→ Study questions:
A – According to the passage on A Christmas Carol, in what year did Dickens write that book?
B – Please rewrite the stretch of the passage on A Christmas Carol from "Charles Dickens wrote" through "transformed as well.", putting "conversion" wherever "transformation" appears.

Scrooge had no further intercourse with Spirits, but lived upon the Total Abstinence Principle, ever afterwards; and it was always said of him, that he knew how to keep Christmas well, if any man alive possessed the knowledge. May that be truly said of us, and all of us! And so, as Tiny Tim observed, God bless us, Every One!

One of the saddest events in popular culture is the continual distortion of a great literary character through the romanticizing of Tiny Tim, transforming him into a sentimental, sweet character, whom we can first pity and then exploit, using him like a sponge to soak up our spilt Christian goodness. In fact, Tiny Tim is one key to "Keeping Christmas well”.

Charles Dickens wrote A Christmas Carol in 1843, the first of five "Christmas Books" written from 1843 to 1848. In each book a central character suffers from a loss of faith in human dignity, but is eventually brought to realize the value of human spirit. The transformation each character goes through, and we must call it a transformation and not simply a change of mind or even heart, is accomplished through spirit intervention, or in other words, by spiritual means. In the preface to A Christmas Carol, Dickens wrote he hoped the story would "Awake some loving and forbearing thoughts, never out of season in a Christian land." In fact, he wrote the story because, in his opinion, "Keeping Christmas well" was out of season all the time. Dickens' ultimate hope was, of course, that through the power of his narratives the reader would, like the main characters, be transformed as well.

A Christmas Carol is not about a sweet little crippled boy, but instead is about the social conditions of Dickens' Britain. The story had (and still has) a strong social message. In and through the story, Dickens was appealing in general to the people of Britain to lead less selfish lives, and in particular to the rich to take seriously their duty of care for those less fortunate. He had visited Cornish tin mines early in 1843 and saw children laborers at work. He visited the Field Lane Ragged School in London, one of several institutions trying to educate hungry and illiterate children. After these experiences, he wrote A Christmas Carol in six weeks. During the writing of the "hymn" he said in a letter that he "wept and laughed and wept again...and in thinking walked the black streets of London...when all sober folks had gone to bed". In fact, the magic and mystery of his literary hymn exhibited a "strange mastery" over him, but a mastery of joy and love which he was impatient to return to each working day.

Dickens had a lot to weep and laugh about. For years the poor had not only been neglected by society, but also lived under the burden of a social philosophy and political policies that actually justified that neglect. In 1803 Thomas Malthus wrote the essay entitled Principle of Population. In it Malthus argued that any human being that could not be supported by his or her parents, and could not provide labor that was useful and required by society, had "no claim or right to the smallest portion of food." He went on to say that such people also had "no business" even being in society and that their death would "decrease the surplus population."

→ Records shown:
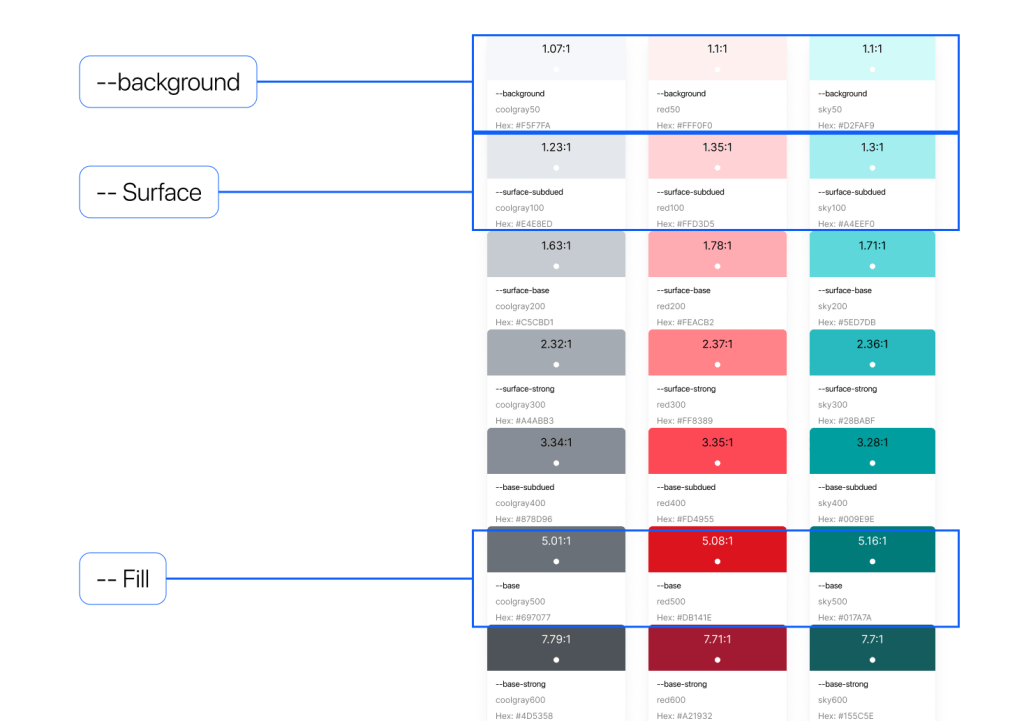Select the sky200 swatch showing 1.71:1
Image resolution: width=1024 pixels, height=721 pixels.
[872, 255]
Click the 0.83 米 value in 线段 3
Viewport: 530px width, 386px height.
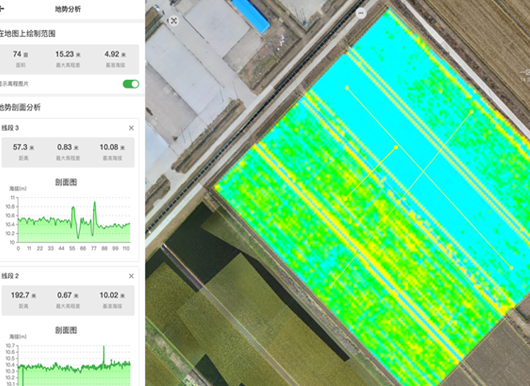pyautogui.click(x=68, y=147)
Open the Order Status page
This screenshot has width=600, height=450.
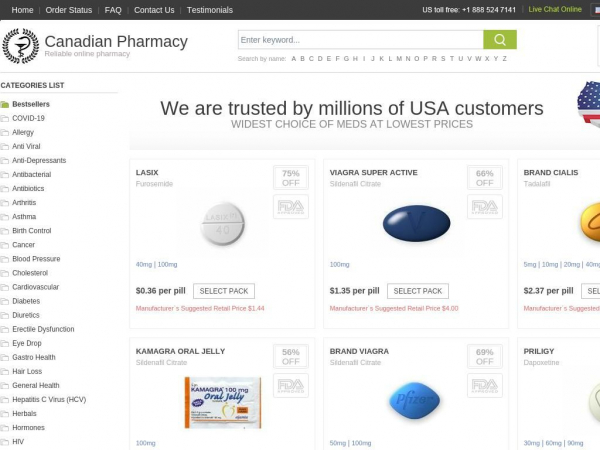tap(69, 10)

→ Replies:
A – 1843

B –
Charles Dickens wrote A Christmas Carol in 1843, the first of five "Christmas Books" written from 1843 to 1848. In each book a central character suffers from a loss of faith in human dignity, but is eventually brought to realize the value of human spirit. The conversion each character goes through, and we must call it a conversion and not simply a change of mind or even heart, is accomplished through spirit intervention, or in other words, by spiritual means. In the preface to A Christmas Carol, Dickens wrote he hoped the story would "Awake some loving and forbearing thoughts, never out of season in a Christian land." In fact, he wrote the story because, in his opinion, "Keeping Christmas well" was out of season all the time. Dickens' ultimate hope was, of course, that through the power of his narratives the reader would, like the main characters, be transformed as well.